Le 30. Octobre 1667. étant à Matines le soir, environ les sept heures & demie; & ne songeant pas actuellement qu'à me bien acquitter de l'Office, je fus transportée en esprit jusques à l'entrée du Paradis; où étant arrivée, je vis que saint François de Sales y faisoit entrer avec luy une ame qu'il venoit de tirer du Purgatoire. J'avois proche de moy le Pere de Brebeuf, qui m'avoit introduite en ce lieu. Je luy demandai qui étoit cette ame, dont saint François de Sales avoit pris un si grand soin: il me répondit que c'étoit la Reine de Pologne. J'eus aussi envie de sçavoir s'il n'avoit pas pris soin de sa Filieulle. Ie voulois parler de la soeur aînée de Monsieur de Lauzon de Charny, qui étoit morte à Paris le 28. Juin de la méme année 1667. Religieuse de la Conception, rue Saint Honoré, qu'on appelloit la Mere Marie des Seraphins. Cette bonne Religieuse m'avoit été recommandée tres-particulierement, & elle étoit filieulle de saint François de Sales.
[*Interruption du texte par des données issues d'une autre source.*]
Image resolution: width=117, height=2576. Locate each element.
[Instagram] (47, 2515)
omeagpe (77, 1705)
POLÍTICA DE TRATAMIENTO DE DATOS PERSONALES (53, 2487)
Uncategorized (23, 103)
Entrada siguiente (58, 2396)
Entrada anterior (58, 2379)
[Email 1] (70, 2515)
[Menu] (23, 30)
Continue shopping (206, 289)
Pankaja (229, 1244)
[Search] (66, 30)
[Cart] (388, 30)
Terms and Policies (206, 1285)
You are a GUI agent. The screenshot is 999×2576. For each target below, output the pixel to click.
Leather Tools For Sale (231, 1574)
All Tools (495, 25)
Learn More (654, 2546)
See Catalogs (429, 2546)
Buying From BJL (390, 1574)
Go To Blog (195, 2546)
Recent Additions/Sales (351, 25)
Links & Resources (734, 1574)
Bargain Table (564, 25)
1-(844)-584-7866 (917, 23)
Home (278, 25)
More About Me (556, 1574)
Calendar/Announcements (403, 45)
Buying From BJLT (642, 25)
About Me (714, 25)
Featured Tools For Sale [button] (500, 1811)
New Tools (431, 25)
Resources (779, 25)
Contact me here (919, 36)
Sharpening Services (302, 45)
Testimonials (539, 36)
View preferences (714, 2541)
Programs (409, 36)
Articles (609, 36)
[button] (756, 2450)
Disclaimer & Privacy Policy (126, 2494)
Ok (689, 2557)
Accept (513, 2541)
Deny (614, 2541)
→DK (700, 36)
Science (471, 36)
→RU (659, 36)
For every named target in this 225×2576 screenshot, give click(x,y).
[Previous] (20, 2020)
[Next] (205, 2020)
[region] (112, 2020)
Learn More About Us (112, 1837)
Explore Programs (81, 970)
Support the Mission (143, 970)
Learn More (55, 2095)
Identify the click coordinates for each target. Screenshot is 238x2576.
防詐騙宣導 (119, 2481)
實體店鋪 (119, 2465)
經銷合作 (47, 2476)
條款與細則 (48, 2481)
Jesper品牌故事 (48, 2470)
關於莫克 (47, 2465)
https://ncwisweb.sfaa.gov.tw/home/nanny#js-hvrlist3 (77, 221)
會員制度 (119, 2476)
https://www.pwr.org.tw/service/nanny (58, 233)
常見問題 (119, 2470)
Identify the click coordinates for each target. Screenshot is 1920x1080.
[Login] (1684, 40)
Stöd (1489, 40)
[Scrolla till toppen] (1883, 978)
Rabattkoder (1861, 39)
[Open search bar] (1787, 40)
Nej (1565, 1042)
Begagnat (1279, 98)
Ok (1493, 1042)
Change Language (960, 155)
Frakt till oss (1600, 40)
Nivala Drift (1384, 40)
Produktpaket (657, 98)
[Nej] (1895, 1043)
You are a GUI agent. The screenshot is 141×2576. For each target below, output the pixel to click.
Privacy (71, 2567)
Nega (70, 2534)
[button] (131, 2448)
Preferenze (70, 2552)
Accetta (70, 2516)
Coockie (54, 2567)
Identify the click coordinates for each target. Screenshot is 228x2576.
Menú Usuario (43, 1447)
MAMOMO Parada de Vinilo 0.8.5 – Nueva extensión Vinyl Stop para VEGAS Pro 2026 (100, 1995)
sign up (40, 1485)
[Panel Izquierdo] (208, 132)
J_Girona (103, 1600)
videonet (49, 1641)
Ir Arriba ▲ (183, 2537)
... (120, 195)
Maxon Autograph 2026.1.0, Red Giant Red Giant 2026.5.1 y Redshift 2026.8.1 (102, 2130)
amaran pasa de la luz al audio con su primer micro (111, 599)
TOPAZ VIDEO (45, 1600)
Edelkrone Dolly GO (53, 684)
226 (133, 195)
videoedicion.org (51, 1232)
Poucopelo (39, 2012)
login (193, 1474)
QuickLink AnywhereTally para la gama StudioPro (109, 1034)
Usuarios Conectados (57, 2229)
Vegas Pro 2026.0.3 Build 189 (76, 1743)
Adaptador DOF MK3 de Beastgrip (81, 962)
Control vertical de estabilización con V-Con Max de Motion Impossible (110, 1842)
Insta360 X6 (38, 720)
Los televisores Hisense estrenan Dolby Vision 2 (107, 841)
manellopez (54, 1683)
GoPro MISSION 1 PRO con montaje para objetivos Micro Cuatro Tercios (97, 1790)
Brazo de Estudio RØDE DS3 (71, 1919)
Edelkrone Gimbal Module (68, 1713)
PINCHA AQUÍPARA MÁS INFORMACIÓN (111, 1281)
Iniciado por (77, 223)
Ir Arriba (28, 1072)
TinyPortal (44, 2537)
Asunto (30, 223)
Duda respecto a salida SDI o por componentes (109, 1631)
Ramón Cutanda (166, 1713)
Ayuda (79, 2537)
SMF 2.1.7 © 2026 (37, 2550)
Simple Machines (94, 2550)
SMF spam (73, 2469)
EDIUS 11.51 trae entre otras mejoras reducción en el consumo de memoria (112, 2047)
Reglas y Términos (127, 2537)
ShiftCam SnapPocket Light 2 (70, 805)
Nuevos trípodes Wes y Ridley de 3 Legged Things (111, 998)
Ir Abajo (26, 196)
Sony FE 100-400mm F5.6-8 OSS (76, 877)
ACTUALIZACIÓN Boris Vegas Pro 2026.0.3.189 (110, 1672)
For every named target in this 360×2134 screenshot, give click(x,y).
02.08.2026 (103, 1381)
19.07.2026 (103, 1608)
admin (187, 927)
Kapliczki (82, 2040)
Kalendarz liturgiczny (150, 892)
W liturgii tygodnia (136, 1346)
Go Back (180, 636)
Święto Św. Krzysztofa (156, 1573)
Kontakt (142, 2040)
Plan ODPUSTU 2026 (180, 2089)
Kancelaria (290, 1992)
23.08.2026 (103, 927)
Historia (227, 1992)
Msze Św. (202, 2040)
Le Pere de Brebeuf me répondit, que saint François de Sales avoit eu soin d'elle; & me faisant regarder en haut, je la vis placée beaucoup au dessus de la Reine de Pologne, & couronnée d'une gloire infiniement plus éclatante. Le Pere me fit entendre qu'il avoit long-temps qu'elle étoit au Ciel: & je connus clairement que son humilité luy avoit acquis une gloire tres-speciale. Ie la regardois avec une grande tendresse, & je luy dis diverses choses, luy adressant seulement ma pensée; à quoy elle me répondit. Tout cecy dura tres-peu de temps; mais il a fait une forte impression sur mon esprit, & m'a puissamment aidé à surmonter l'impression de la peine que je porte contre ma vocation. Je luy demanday, ce qui l'avoit renduë plus agreable à Dieu durant sa vie: Elle me dit que c'étoit le soin qu'elle avoit pris de s'humilier en toutes choses, & de se mettre peu en peine de l'estime des creatures. Elle me dit des merveilles de l'excellence de la Vie Religieuse, où l'obeïssance consacre & releve infiniment les plus petites actions de vertu.

Je la priay de nous envoyer son bon frere, nôtre digne Superieur qui étoit allé en France; elle me le promît, & ajoûta, qu'elle se souviendroit de moy. Je sentis pour lors beaucoup de consolation & de liaison avec elle.

La Reine de Pologne étoit décédée le 10. May de la méme année 1667.